» TASK BRIEF
What you give back from the listing below should be an exact copy of the lines from the one with "This screenshot has width=1512, height=788." down to the one with "The width and", and it should contain no pictures.

» SUPPLIED DATA
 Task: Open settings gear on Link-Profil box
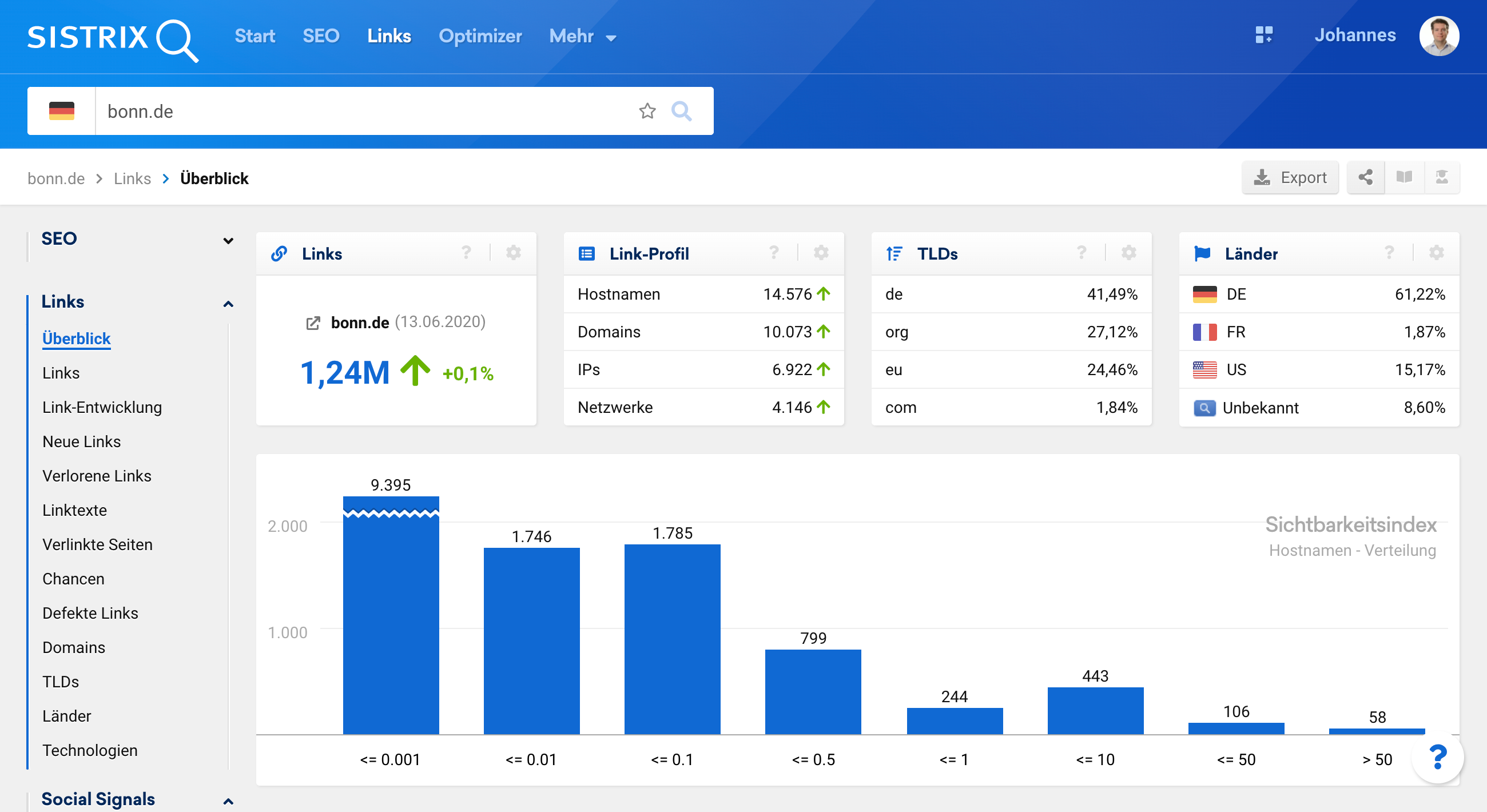821,253
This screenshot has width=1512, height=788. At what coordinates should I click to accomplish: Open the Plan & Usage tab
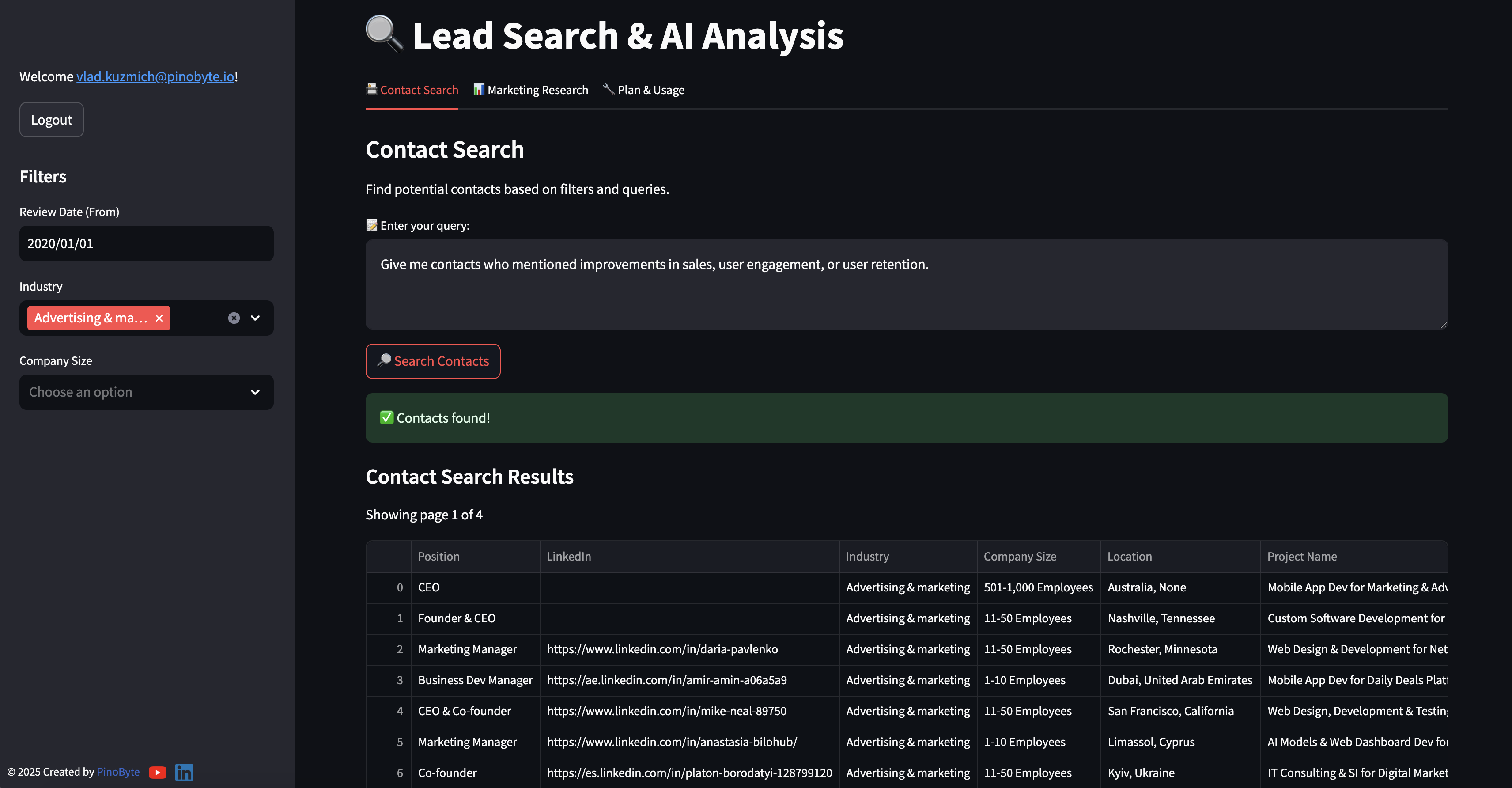tap(644, 90)
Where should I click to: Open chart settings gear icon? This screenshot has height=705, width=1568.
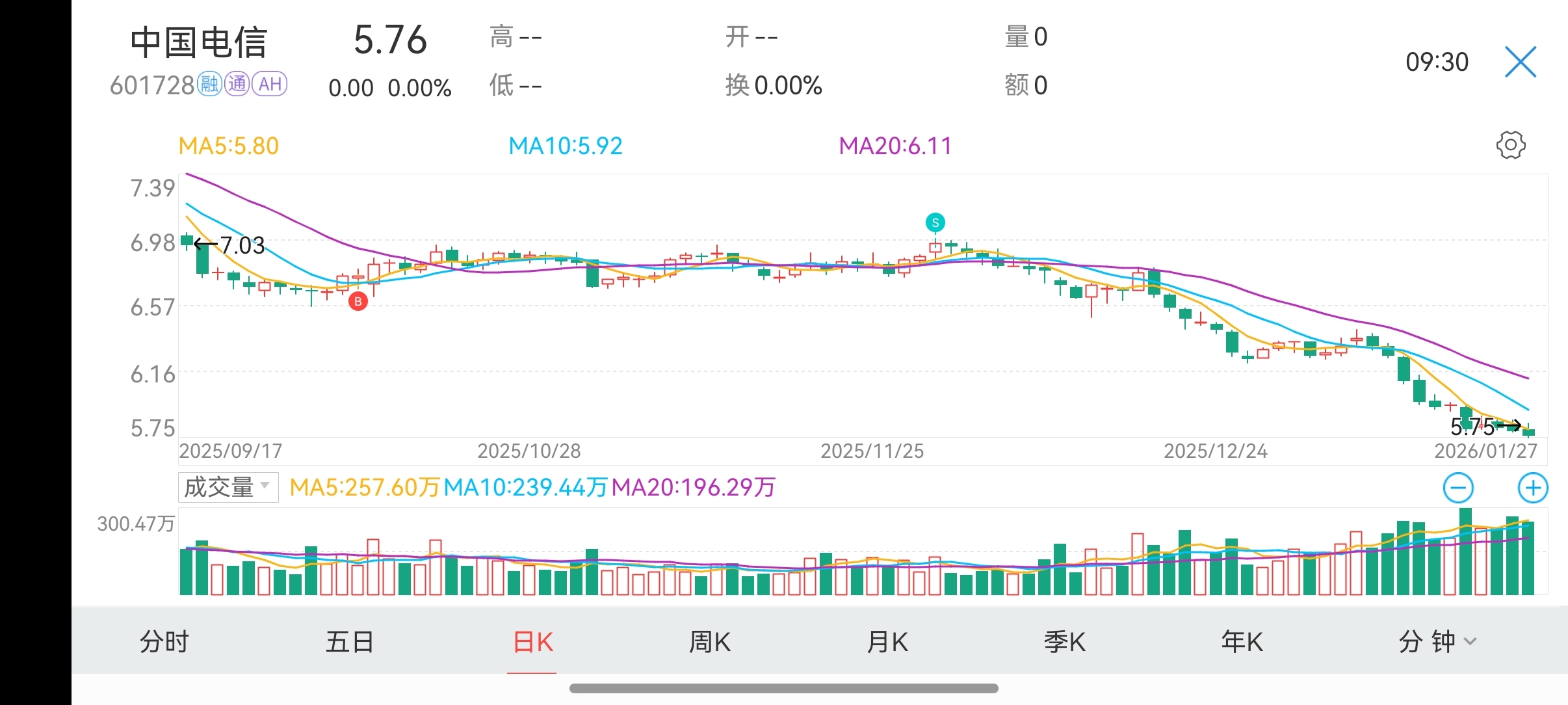[x=1510, y=145]
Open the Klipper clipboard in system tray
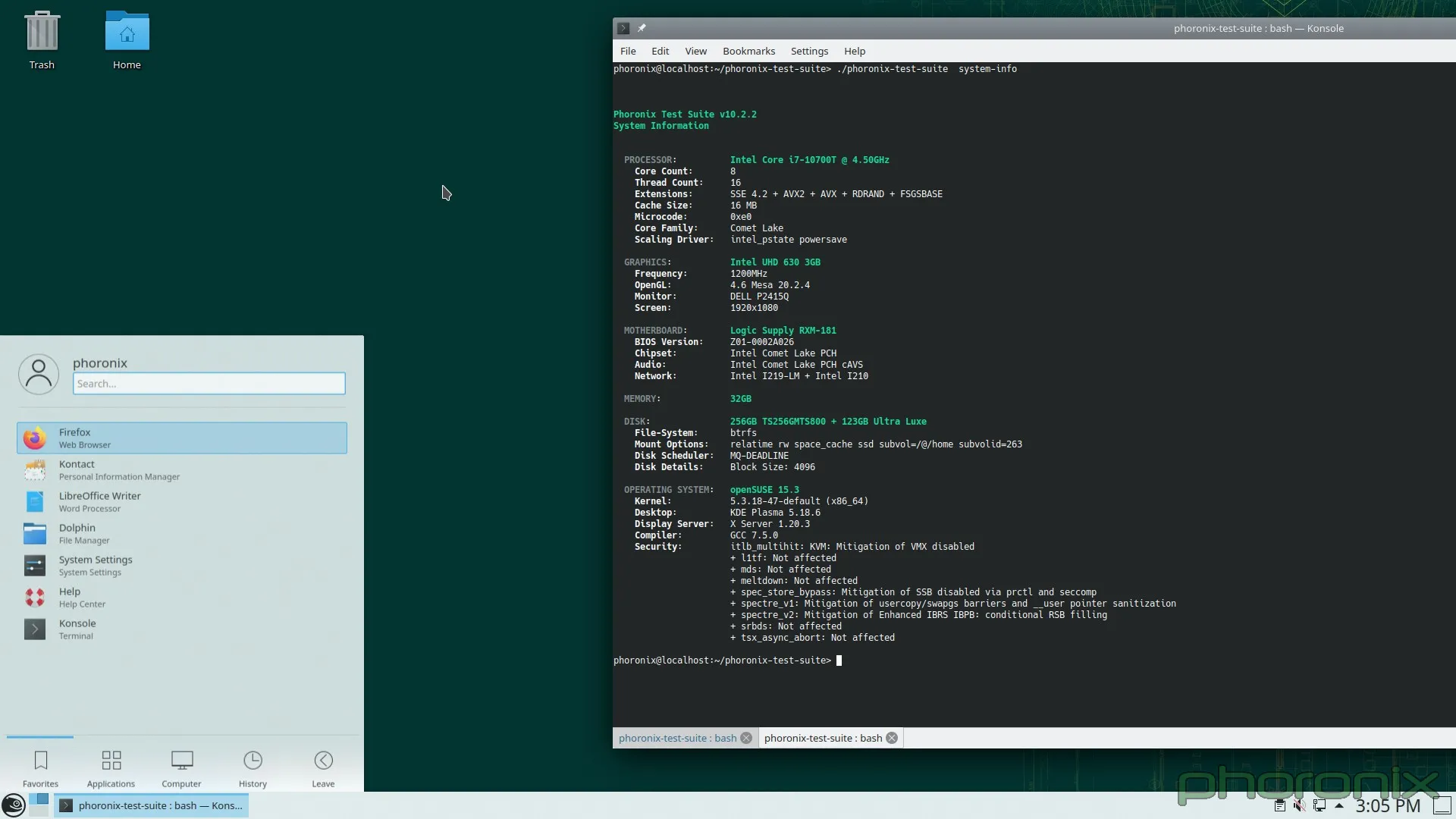 [1280, 805]
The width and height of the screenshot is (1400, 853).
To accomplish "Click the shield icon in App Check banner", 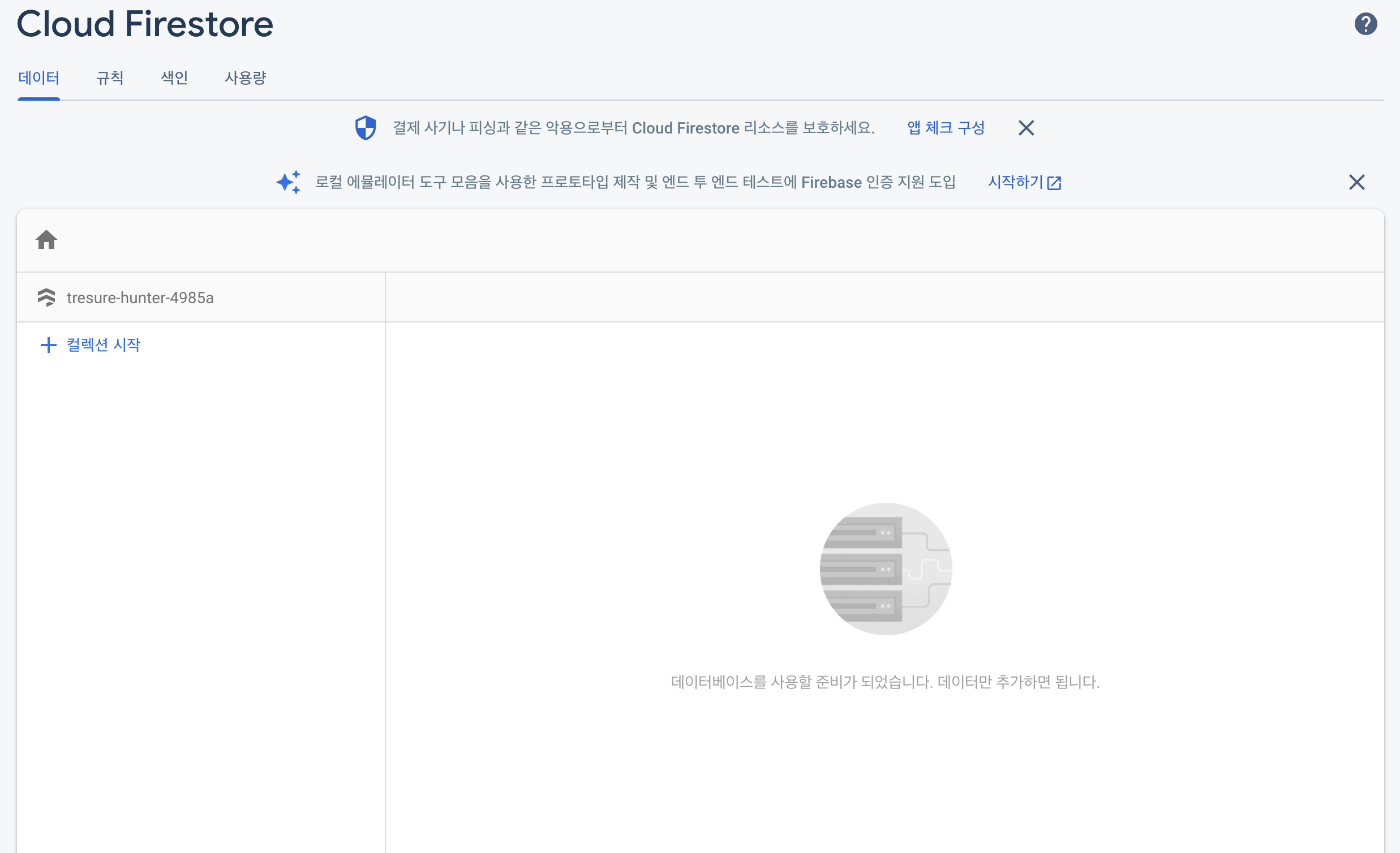I will coord(366,128).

» ANSWER FOR THE TASK
This screenshot has width=1512, height=788. At what coordinates should I click to accomplish: Open the Plan & Usage tab
tap(644, 90)
Where should I click to: Open chart settings gear icon? This screenshot has height=705, width=1568.
[x=1510, y=145]
Open the Klipper clipboard in system tray
 [1280, 805]
The width and height of the screenshot is (1400, 853).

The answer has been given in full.